## WORK TO BE COMPLETED
Each line in the entries below that holds the string "computer" must be copied.

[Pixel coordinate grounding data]
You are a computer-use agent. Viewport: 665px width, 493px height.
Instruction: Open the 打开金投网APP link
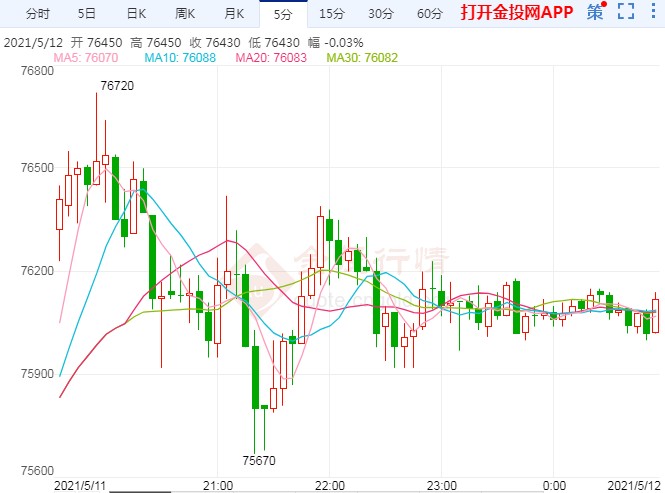517,14

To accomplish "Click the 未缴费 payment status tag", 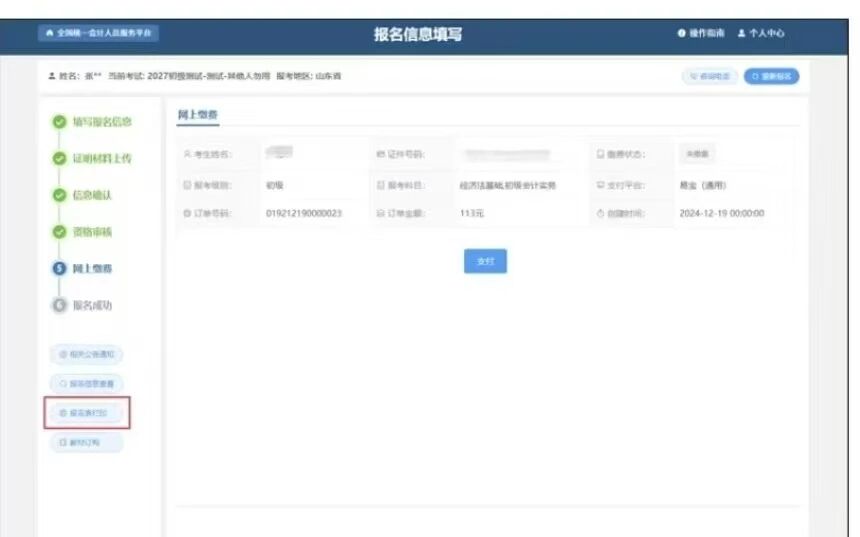I will click(697, 154).

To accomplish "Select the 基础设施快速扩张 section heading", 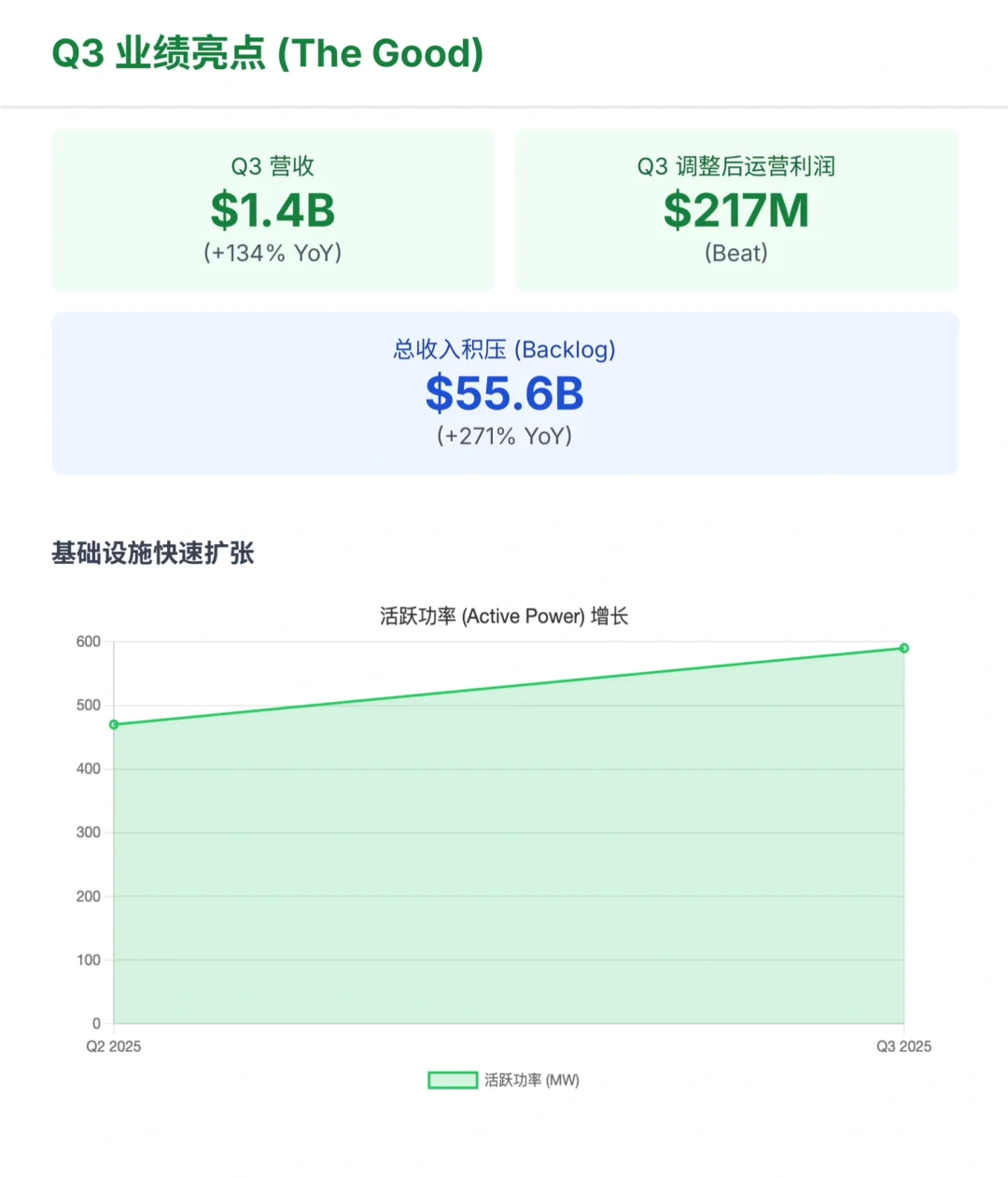I will (x=152, y=554).
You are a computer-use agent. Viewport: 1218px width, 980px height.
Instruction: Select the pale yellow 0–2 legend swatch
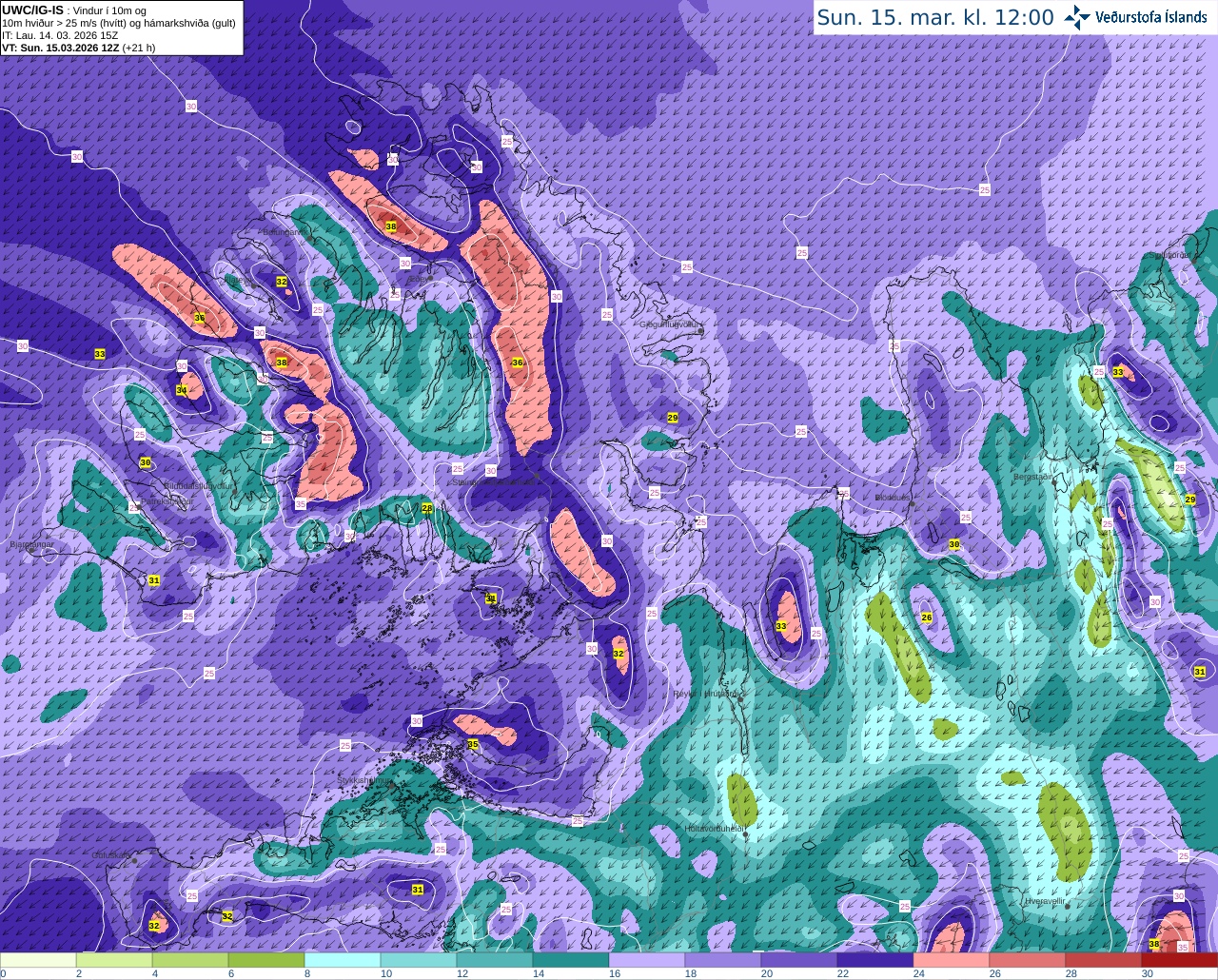(x=38, y=960)
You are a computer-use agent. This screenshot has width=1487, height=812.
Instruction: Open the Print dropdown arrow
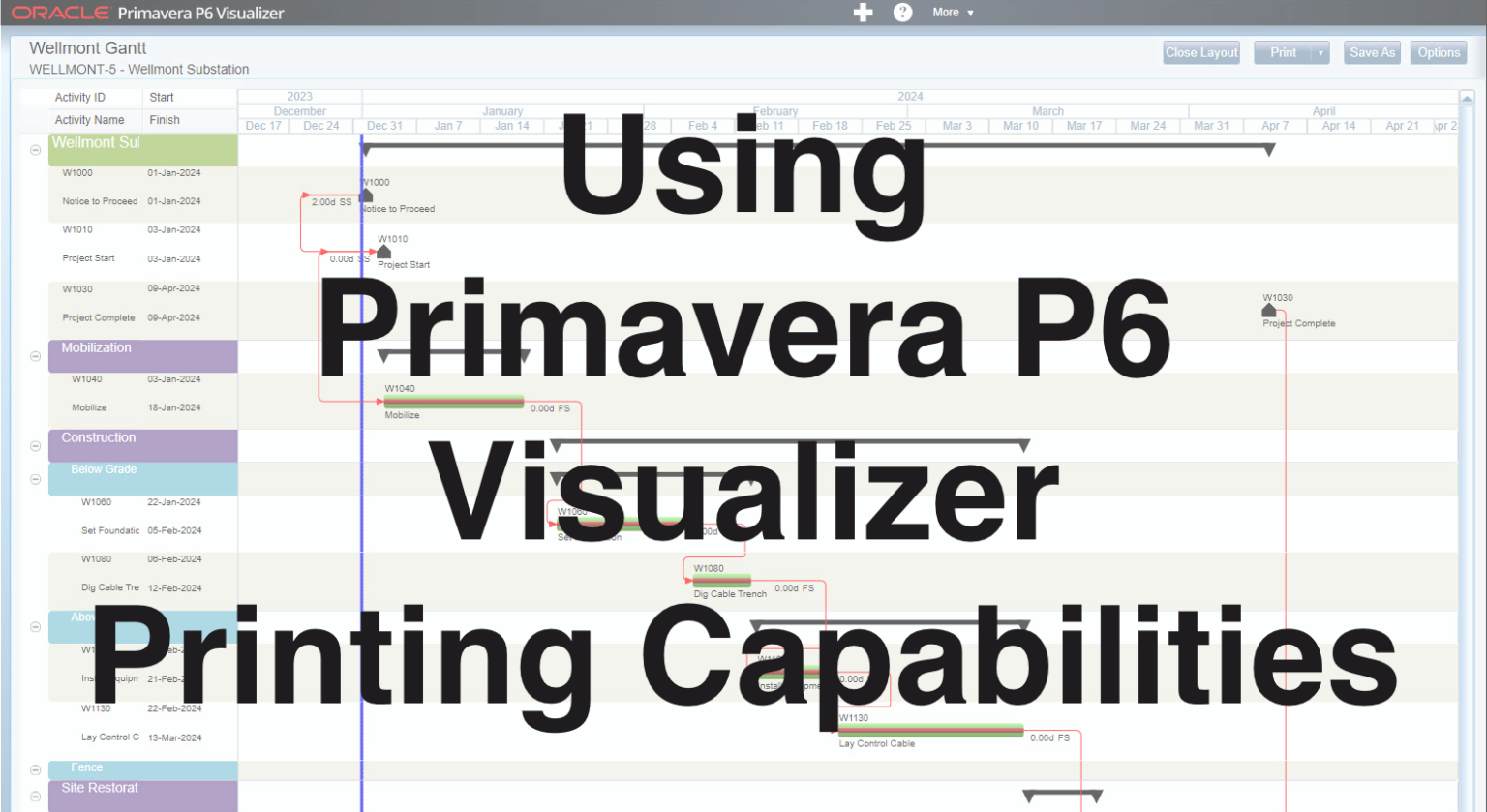[x=1319, y=52]
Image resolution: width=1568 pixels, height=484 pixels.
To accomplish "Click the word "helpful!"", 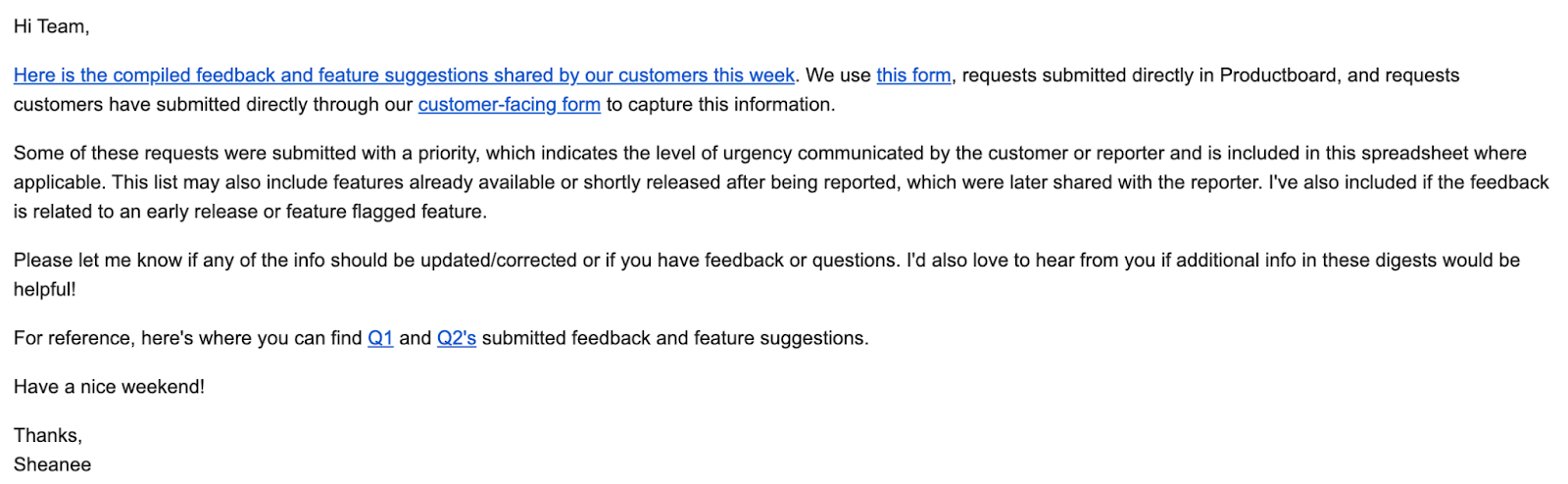I will point(44,290).
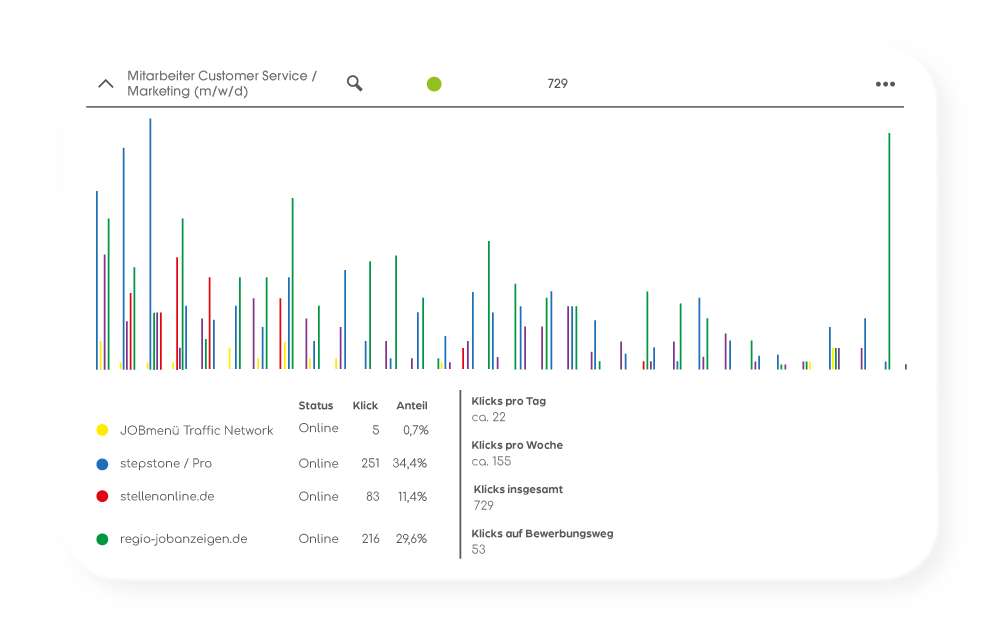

## RESULT OF THIS EXERCISE
You are a computer-use agent. Viewport: 665px width, 493px height.
You are a computer-use agent. Viewport: 1218px width, 980px height.
You are a computer-use agent. This screenshot has width=1487, height=812.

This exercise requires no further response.